唐の都、長安に帰って来てから、唐の第二代皇帝太宗から、
「あなたは生き神さまで生き仏だ。この世の宝なので、 すべての人がこの玄奘さまの言うことを聞くように」
という扱いを受けることになります。
眉目秀麗、なおかつ、 尊敬を一身に浴びる三蔵法師となった玄奘は、 夜な夜なスナックに出かけては、美味しい食べ物を要求したり、 美味しい酒を要求したりできる立場にありました。 たぶんスナックの女の子たちからは「キャー、 玄奘さま〜」と騒がれるような、 ありとあらゆる要素を備えていた人だったのです。
しかし、玄奘はまったくそれをしませんでした。 それは、 スナックに遊びに行ったがそうしなかったということではなくて、 大慈恩寺という寺の三キロ四方ほどの囲いの中から十八年間、 まったく出ることをしなかったのです。 死ぬまでこの慈恩寺の中におり、 原語の仏教典を漢語訳することに明け暮れました。 亡くなったのが、西暦六六四年。 長安の都に帰った六四五年から満十八年ほど、ただただ漢語訳に明け暮れました。 寺の外に一歩も出なかったのです。

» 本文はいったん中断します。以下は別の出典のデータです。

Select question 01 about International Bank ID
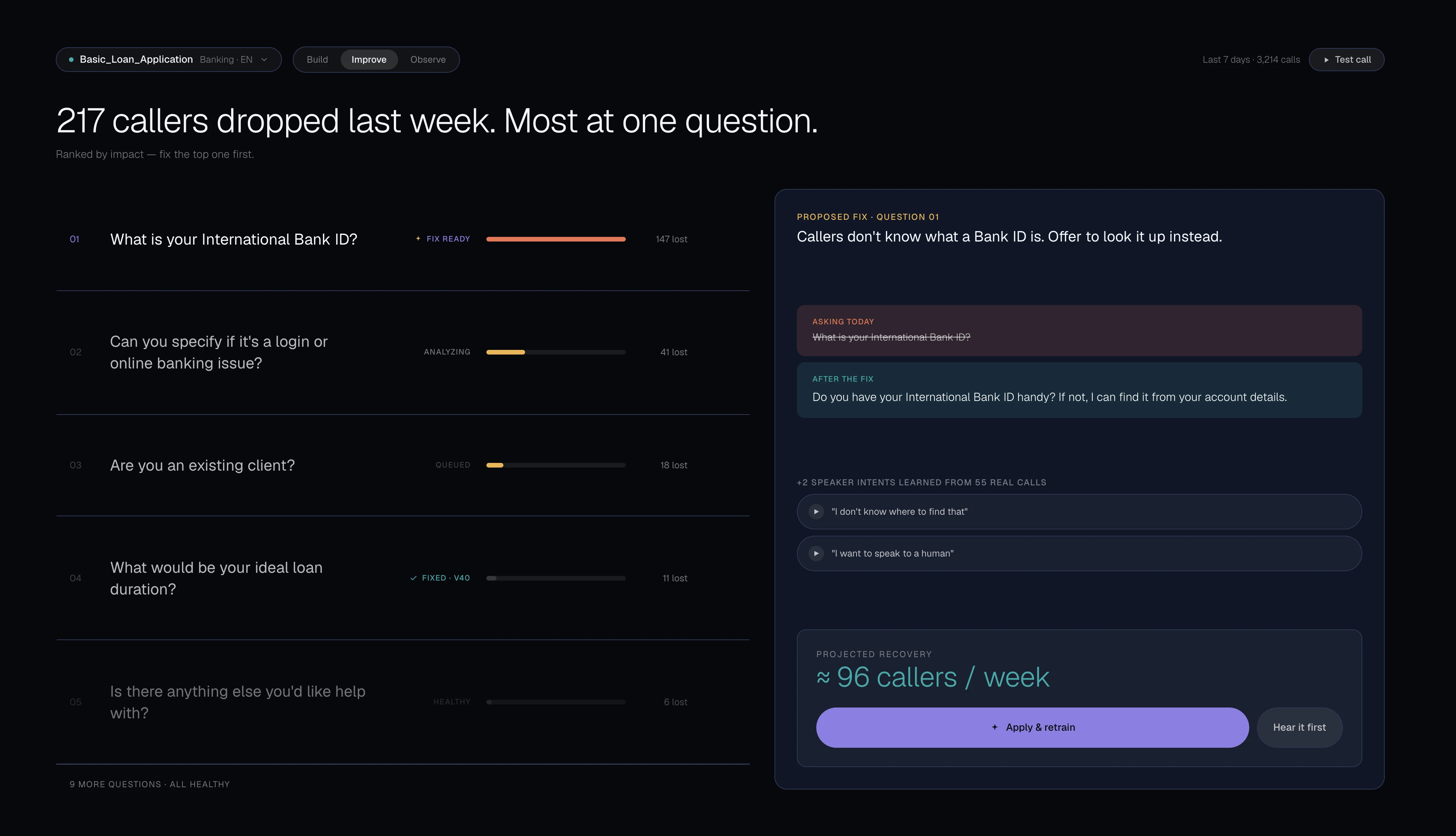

『西遊記』にいう玄奘が、 どんなに苦労をして天竺までたどり着いたかということは、多くの人が知っていることです。しかし、 ほんとうに玄奘のすごさ、 この人の素晴らしさを語るには、 帰ってきてからの十八年間を語らなければいけません。
眉目秀麗で、尊称・尊敬を一身に集め、そして、「国の宝だ」「生き神さまだ、生き仏さまだ」という扱いを受けて、 人間はそこでいい気にならないでいられるものでしょうか。 そうならないことが、この玄奘のほんとうのすごさなのです。